AUGUSTA, Maine — Under Gov. Janet Mills' tentative reopening plan, bars across Maine would be able to reopen on July 1. The keyword: tentative. The plan has changed many times before—whether that be delays or accelerations—and it may change again.
On Wednesday, Maine CDC Director Dr. Nirav Shah said the State is reevaluating that timeline in light of recent outbreaks from bar settings across the U.S.
"As always, we let the data, not the date, drive what we feel is best in order to protect public health and we will do so here in connection with bars," Dr. Shah said.
In the briefing, Dr. Shah mentioned COVID-19 outbreaks across the country, specifically one in Jacksonville, Fla., and the other in Boise, Idaho.
In Jacksonville, sixteen customers and seven staff members appear to have been infected at a bar on a single night on June 6. No staff or patrons wore face coverings, Dr. Shah said.
In a similar situation at a bar in Idaho, health officials are investigating a cluster of 34 cases in a series of bars in downtown Boise.
Dr. Shah says these bar-related outbreaks show just how opportunistic the coronavirus can be over the course of just a few hours. He said bars raise significant concerns over two main factors of transmission: duration and density of exposure.
Dr. Shah says bars are often crowded, enclosed in tight spaces, and it's often hard to social distance.
Newly discovered factors such as people often speak loudly, and people being less likely to wear face coverings so they can drink appear to contribute to high degrees of transmission in bars.
These factors are prompting health officials not only in Maine but across the country, including Massachusetts and Vermont, to reevaluate the timeline for when bars can safely reopen. Currently, they are slated to reopen on July 1.

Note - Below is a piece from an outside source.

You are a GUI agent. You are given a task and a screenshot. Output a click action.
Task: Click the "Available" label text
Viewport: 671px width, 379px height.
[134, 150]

When asked about whether the State would consider a rural reopening approach like how it was done with restaurants, Dr. Shah said that's something that's being discussed. The dilemma with that approach, however, is that while the prevalence rates are lower in rural counties, bar settings "almost by definition are the opposite of physical distancing," Dr. Shah said.
Restaurants that fall into a hybrid category of being restaurants and bars are also under discussion but says those restaurants tend to not be as crowded as smaller bars where the focus is going to have a drink.
Dr. Shah says the goal is to prevent Maine from becoming a state that has seen an increase in cases in recent weeks.
The Governor's Office did not immediately respond to NEWS CENTER Maine's request for comment.